### Rows
◆ ◆ ◆ ◆

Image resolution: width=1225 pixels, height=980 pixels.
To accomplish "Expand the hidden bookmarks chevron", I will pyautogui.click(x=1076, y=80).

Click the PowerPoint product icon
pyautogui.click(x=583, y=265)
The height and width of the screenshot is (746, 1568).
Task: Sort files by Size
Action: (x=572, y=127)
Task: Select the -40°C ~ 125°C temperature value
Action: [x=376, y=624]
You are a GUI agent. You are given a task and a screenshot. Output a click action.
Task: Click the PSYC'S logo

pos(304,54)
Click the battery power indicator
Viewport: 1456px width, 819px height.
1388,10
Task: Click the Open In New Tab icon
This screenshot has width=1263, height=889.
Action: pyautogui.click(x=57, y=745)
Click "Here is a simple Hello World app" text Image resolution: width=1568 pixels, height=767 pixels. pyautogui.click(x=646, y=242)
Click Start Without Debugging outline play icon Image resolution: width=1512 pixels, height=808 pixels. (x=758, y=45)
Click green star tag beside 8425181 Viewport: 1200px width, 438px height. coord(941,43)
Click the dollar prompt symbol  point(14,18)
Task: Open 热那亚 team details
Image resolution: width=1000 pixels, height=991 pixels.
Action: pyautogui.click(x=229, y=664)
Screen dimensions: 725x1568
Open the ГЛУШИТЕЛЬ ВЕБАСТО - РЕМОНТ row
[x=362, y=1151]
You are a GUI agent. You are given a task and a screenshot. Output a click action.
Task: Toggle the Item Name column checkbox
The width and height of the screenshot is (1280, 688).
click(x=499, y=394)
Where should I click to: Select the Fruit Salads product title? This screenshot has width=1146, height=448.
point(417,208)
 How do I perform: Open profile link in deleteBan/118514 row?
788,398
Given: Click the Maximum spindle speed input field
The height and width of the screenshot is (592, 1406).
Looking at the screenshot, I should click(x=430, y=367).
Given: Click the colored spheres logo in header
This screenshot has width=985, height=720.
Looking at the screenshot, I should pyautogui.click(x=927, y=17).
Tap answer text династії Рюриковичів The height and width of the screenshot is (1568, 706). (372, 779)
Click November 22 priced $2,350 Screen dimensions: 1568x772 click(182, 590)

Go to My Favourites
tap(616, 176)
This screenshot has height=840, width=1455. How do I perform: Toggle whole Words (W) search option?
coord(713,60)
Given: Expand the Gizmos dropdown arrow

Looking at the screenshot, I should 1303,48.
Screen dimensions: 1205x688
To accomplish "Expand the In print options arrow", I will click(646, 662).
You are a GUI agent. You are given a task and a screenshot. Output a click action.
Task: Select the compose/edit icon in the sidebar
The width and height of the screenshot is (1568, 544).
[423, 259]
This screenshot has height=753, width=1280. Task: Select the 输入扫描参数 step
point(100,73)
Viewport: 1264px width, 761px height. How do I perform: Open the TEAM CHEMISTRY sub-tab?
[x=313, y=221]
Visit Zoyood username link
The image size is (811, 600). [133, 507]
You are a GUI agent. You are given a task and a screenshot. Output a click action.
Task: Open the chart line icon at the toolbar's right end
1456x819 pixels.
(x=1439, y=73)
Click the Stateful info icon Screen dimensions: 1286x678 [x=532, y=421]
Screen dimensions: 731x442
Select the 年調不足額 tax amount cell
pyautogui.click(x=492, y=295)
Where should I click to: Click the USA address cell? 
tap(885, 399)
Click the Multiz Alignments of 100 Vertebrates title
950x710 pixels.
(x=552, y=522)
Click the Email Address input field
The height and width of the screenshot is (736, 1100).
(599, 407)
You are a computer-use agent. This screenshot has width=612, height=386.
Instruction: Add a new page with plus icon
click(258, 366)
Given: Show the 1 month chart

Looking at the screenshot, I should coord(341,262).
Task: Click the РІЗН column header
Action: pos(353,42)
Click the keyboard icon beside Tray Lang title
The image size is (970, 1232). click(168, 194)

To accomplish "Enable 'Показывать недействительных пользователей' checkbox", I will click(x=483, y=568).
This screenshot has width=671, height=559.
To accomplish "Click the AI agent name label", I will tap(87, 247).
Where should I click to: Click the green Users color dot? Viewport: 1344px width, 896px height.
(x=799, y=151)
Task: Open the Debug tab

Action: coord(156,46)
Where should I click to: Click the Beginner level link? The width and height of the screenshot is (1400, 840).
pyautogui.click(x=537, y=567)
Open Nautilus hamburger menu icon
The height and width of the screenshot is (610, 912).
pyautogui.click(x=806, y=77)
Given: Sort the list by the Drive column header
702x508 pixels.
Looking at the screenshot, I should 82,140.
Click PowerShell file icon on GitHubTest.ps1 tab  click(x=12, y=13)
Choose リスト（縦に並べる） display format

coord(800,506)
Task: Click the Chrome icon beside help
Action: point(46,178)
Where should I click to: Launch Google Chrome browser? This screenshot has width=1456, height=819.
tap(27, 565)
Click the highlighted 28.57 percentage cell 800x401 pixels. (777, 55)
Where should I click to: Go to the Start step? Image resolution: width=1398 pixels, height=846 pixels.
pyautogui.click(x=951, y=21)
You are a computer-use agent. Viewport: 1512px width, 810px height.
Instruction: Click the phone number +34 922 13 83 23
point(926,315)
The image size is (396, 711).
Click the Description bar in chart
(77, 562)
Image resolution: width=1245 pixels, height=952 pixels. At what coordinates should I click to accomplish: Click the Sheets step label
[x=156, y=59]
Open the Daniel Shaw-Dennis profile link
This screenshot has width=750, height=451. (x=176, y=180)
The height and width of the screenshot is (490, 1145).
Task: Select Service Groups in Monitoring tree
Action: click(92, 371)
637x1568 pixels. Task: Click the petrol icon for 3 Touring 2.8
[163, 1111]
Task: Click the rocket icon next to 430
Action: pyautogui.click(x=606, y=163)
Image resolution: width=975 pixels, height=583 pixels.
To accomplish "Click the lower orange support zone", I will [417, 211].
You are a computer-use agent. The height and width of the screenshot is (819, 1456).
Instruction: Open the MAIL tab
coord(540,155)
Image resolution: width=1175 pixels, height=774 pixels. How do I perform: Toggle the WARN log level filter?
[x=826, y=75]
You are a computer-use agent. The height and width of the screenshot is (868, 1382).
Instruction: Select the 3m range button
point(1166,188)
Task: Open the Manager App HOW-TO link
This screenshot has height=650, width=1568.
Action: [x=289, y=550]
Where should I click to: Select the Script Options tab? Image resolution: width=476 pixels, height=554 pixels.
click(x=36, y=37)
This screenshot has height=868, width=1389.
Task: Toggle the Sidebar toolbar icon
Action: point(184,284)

◆ ◆ ◆ ◆

### What this task involves
Copy the entries verbatim, beginning at the line containing "Click PowerShell file" and ending after the line containing "Action: click(92, 371)".

### Correct output
Click PowerShell file icon on GitHubTest.ps1 tab  click(x=12, y=13)
Choose リスト（縦に並べる） display format

coord(800,506)
Task: Click the Chrome icon beside help
Action: point(46,178)
Where should I click to: Launch Google Chrome browser? This screenshot has width=1456, height=819.
tap(27, 565)
Click the highlighted 28.57 percentage cell 800x401 pixels. (777, 55)
Where should I click to: Go to the Start step? Image resolution: width=1398 pixels, height=846 pixels.
pyautogui.click(x=951, y=21)
You are a computer-use agent. Viewport: 1512px width, 810px height.
Instruction: Click the phone number +34 922 13 83 23
point(926,315)
The image size is (396, 711).
Click the Description bar in chart
(77, 562)
Image resolution: width=1245 pixels, height=952 pixels. At what coordinates should I click to accomplish: Click the Sheets step label
[x=156, y=59]
Open the Daniel Shaw-Dennis profile link
This screenshot has width=750, height=451. (x=176, y=180)
The height and width of the screenshot is (490, 1145).
Task: Select Service Groups in Monitoring tree
Action: click(92, 371)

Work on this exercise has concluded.